Walker worked with Karen Gill on software testing, data evaluation, and the creation of analytical reports. Although Gill was not Walker's manager, Gill took it upon herself to micromanage Walker's work and constantly found fault with Walker's efforts. Walker reported Gill's behavior to her supervisor, Chief Financial Officer Tim Stadelman, in March 2019, but Stadelman never addressed her concerns formally.
During a meeting on July 12, 2019, Director of Project Management Deana Turner referred to Walker as “Inez, ” the only other Latina employee in the office. That same day, Walker sent an email to Stadelman and human resources representatives Renee Boyce and Jennifer LaBerge. Her email stated in part that:
This email is extremely hard for me to write today as I am extremely emotional about what happened and I would want for your department to have this in your records.
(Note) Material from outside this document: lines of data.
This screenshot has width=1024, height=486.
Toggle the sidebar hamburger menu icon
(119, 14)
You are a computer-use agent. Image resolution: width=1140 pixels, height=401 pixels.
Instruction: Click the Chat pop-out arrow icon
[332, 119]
I am extremely afraid that by saying something about it, could result in the elimination of my position, or perhaps a way to categorize me in a negative way and/or get retaliation in return, but still I fee that I must make you aware of it. While I attended a meeting at the main office, I was called someone else's name by someone who I had had meetings in the past. This would not have been a big deal if I was call Melissa, Nancy, Liz, Bridget, Emily, E, etc. but the fact that I was called Inez did affect me. Inez and I look nothing like each-other, we do not work in the same department, and the only thing that we have in common is our race/cultural background/ nationality. Calling me Inez cam across offensive, which can be
part of an unconscious bias, cross-race-effect, casual-racism as calling me someone else's name because of their race/culture, but no matter what, this affected me. The worse part, is that I didn't even receive an apology, and I do not think anyone gave it a second thought because they do not come from a minority background and do not struggles with issue like this every day.Complaint, dkt. 1, at 3-4 (all sic).
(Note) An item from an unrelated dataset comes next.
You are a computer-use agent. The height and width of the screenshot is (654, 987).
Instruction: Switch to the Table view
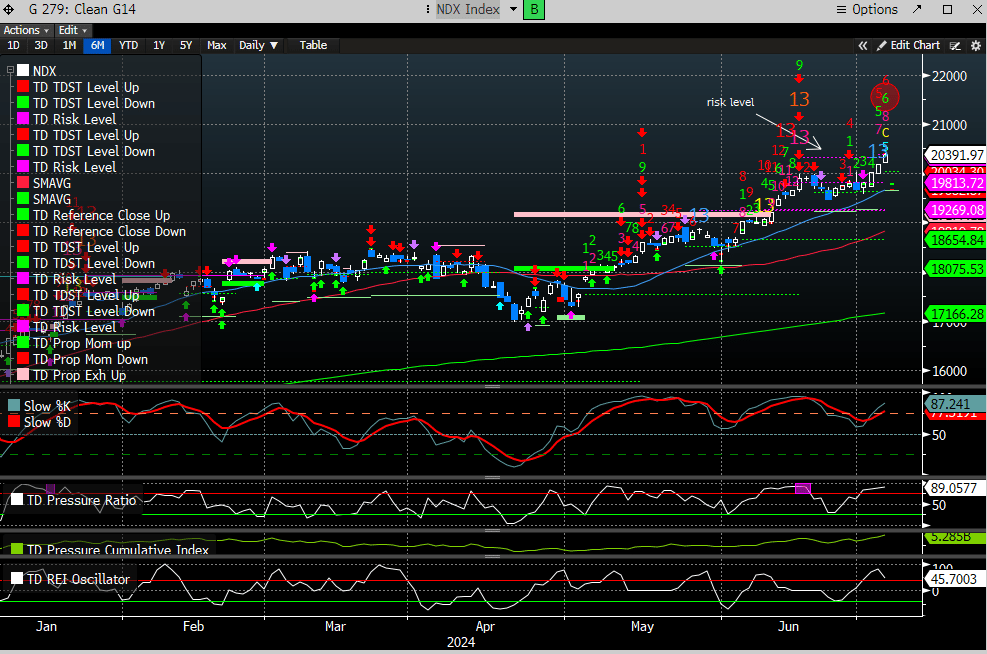coord(313,45)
On July 15, 2019, Walker met with Boyce and Stadelman to discuss Walker's complaint. During this meeting, Boyce asked Walker why she had not corrected Turner when she had called Walker “Inez.” Walker explained that in her culture, she was raised not to question or embarrass any authority figures, including her supervisors, in public. Boyce then explained that Walker was in the United States now and that she needed to be more aggressive or fast-thinking in the business world.
Soon thereafter, Findorff cut-off or restricted Walker's access to different software applications without providing any advance notification or warning. This followed the general pattern of Findorff failing to provide Walker adequate training and access to its software and procedures in order for her to perform her job sufficiently. When Walker requested assistance with the company's software or internal policies and procedures, she received dismissive or negative comments from Gill.
Walker alleges that she made these requests over a period of “seven or more months, ” but she does not identify at what point during her almost two-year employment she began making these requests or when she stopped making them.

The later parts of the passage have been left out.